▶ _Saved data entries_
=-=-=-=-=

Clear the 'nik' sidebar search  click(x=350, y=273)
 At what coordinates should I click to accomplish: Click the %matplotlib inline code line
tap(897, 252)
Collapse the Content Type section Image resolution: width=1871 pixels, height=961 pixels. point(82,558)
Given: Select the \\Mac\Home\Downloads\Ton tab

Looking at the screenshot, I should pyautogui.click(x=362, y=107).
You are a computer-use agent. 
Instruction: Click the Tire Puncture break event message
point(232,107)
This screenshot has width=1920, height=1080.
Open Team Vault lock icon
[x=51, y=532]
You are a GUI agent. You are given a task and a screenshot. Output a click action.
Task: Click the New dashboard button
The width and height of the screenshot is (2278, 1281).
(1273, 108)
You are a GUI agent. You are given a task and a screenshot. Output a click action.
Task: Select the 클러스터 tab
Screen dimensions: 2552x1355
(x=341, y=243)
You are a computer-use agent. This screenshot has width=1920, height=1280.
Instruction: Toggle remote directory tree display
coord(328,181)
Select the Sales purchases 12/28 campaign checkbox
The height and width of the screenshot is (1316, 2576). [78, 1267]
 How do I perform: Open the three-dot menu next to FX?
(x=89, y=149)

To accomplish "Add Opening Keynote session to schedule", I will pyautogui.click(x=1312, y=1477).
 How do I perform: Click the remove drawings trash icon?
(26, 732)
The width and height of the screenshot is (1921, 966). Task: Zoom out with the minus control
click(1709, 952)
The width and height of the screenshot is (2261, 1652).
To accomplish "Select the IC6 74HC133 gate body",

=-=-=-=-=

▶ _Exercise goal_
Transcribe only the trailing portion of the entries above: the line that contains "Screen dimensions: 2552x1355" and each line after it.

▶ _Your solution_
Screen dimensions: 2552x1355
(x=341, y=243)
You are a computer-use agent. This screenshot has width=1920, height=1280.
Instruction: Toggle remote directory tree display
coord(328,181)
Select the Sales purchases 12/28 campaign checkbox
The height and width of the screenshot is (1316, 2576). [78, 1267]
 How do I perform: Open the three-dot menu next to FX?
(x=89, y=149)

To accomplish "Add Opening Keynote session to schedule", I will pyautogui.click(x=1312, y=1477).
 How do I perform: Click the remove drawings trash icon?
(26, 732)
The width and height of the screenshot is (1921, 966). Task: Zoom out with the minus control
click(1709, 952)
The width and height of the screenshot is (2261, 1652).
To accomplish "Select the IC6 74HC133 gate body",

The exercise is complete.